Questo il contesto in cui la NATO e i suoi Stati membri, con la presenza in particolare del Presidente statunitense Biden, si sono ritrovati intorno al tavolo delle discussioni e delle decisioni da prendere, sapendo tuttavia che le richieste di aiuto invocate dal Presidente Zelensky per la fornitura “senza restrizioni” di armi non poteva essere accolta totalmente, come ad esempio aerei o carri armati, in gioco il confronto diretto tra la NATO e la Russia. 

Il Vertice si è tuttavia accordato sul rafforzamento del fianco est della NATO e in particolare in quei Paesi che confinano con la Russia o hanno fatto parte dello spazio sovietico, memori di un passato tuttora vivo e pungente. Saranno aumentate infatti le presenze di militari e mezzi NATO nei Paesi Baltici, in Polonia, in Slovacchia, in Ungheria, in Romania e in Bulgaria. Una decisione che rivela tuttavia gli interrogativi posti dall’avvicinamento della NATO alla Russia, punto di conflitto fra Putin e l’Occidente e che si esprime nell’esigenza russa di una neutralità dell’Ucraina al riguardo. Una neutralità che il Presidente Zelensky è pronto ad accettare per porre fine all’aggressione e dare una chance a negoziati di pace.
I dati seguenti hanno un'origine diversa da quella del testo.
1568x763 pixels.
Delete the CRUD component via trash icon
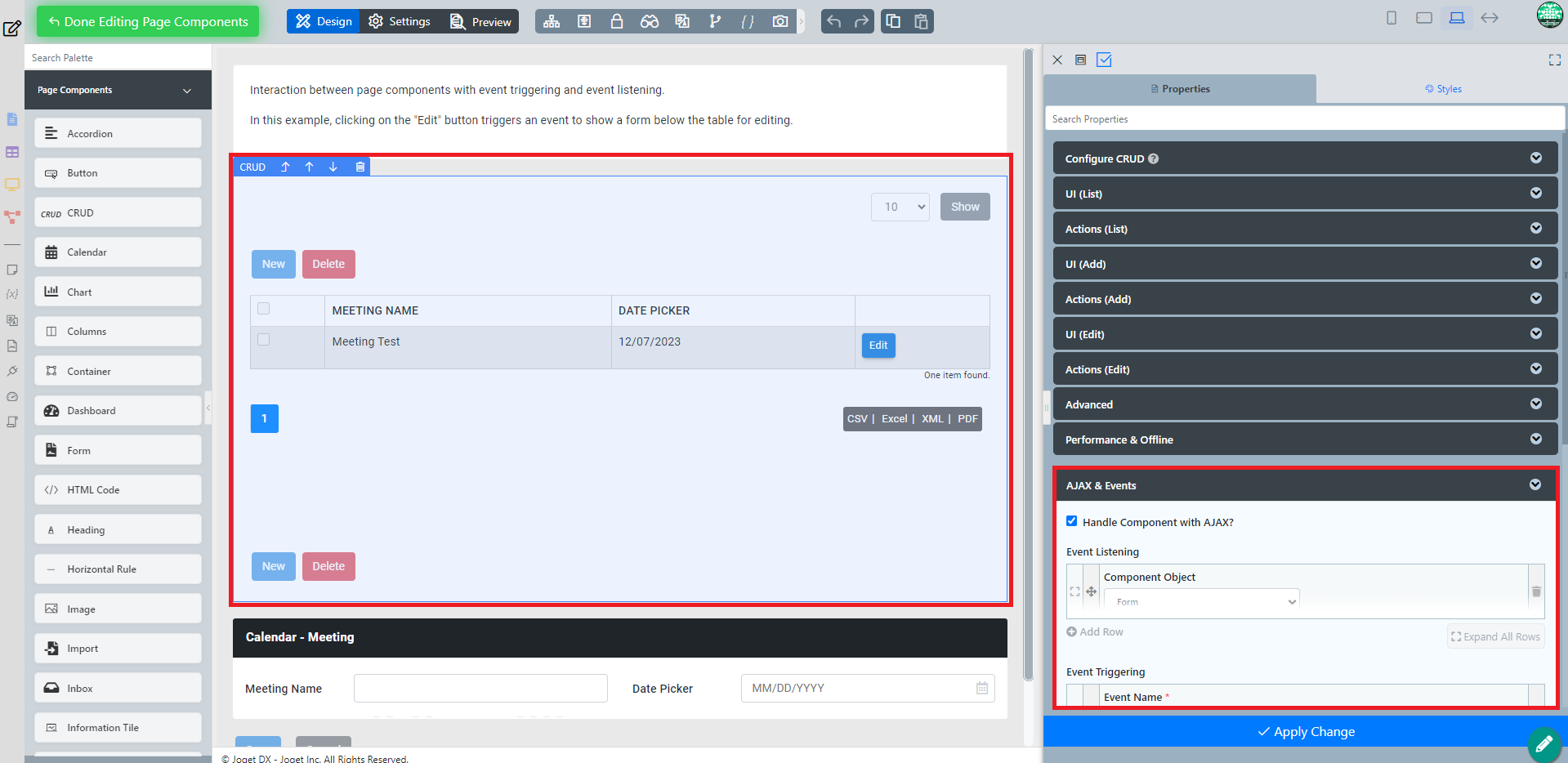pos(360,167)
La NATO ha inoltre preso in considerazione i rischi che la guerra di Putin sta facendo correre sul versante dell’uso di armi chimiche o nucleari, tracciando delle “linee rosse invalicabili”, oltre le quali la Russia si esporrebbe ad una reazione “adeguata” da parte dell’Alleanza atlantica. Un aspetto questo che potrebbe andare ben oltre i limiti della guerra in Ucraina, in un’escalation dalle ricadute imprevedibili.
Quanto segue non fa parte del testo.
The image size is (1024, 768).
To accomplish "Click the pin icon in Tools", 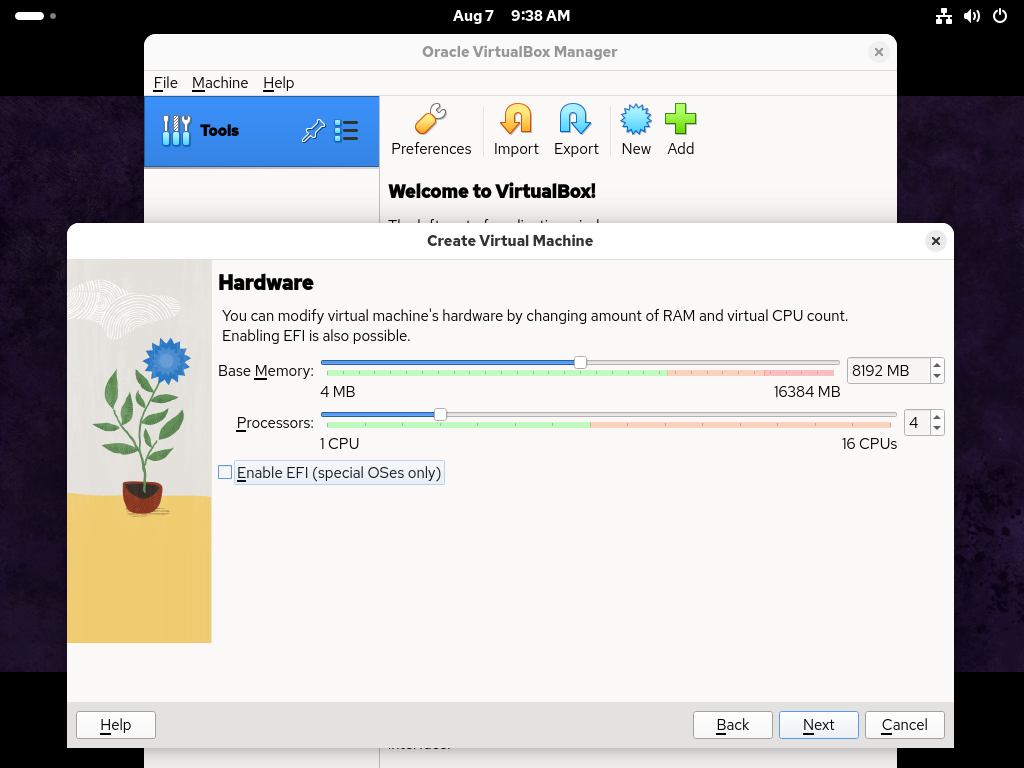I will coord(313,131).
È stato tuttavia un Vertice che, all’insegna di quello dell’Unione Europea e del G7, ha segnato l’importanza della tenuta e dell’unità dell’Occidente di fronte a questa grande sfida militare, politica ed economica lanciata dalla Russia. Un’unità necessaria ma non priva di ostacoli, come hanno dimostrato le varie posizioni nei confronti degli aiuti militari e soprattutto nei confronti di nuove sanzioni e di un embargo sulle importazioni di energia da Mosca. In proposito vale la pena ricordare che l’Europa acquista gas dalla Russia per 600-800 milioni di Euro al giorno, una somma che finanzia in gran parte la guerra di Putin in Ucraina. 

Ed infine, il Vertice è stata occasione di discussioni preliminari sugli sviluppi della difesa europea in rapporto all’Alleanza atlantica, visto che il Consiglio europeo ha approvato la sua Bussola strategica, con la quale intende garantire una propria sicurezza all’interno dell’Unione. Il punto strategico da chiarire sarà quello di definire l’autonomia e la complementarietà futura tra NATO e UE. Va comunque sottolineato come il tema della sicurezza sia balzato ai primi posti in alcune agende politiche nazionali nell’Unione Europea, con l’obiettivo, come da accordi raggiunti in seno alla NATO nel 2014, di dedicare almeno il 2% del PIL alla spesa militare. Una prospettiva questa che ci riporta ad un’inquietante realtà, e cioè quella di un riarmo dell’Europa dopo più di settant’anni di pace.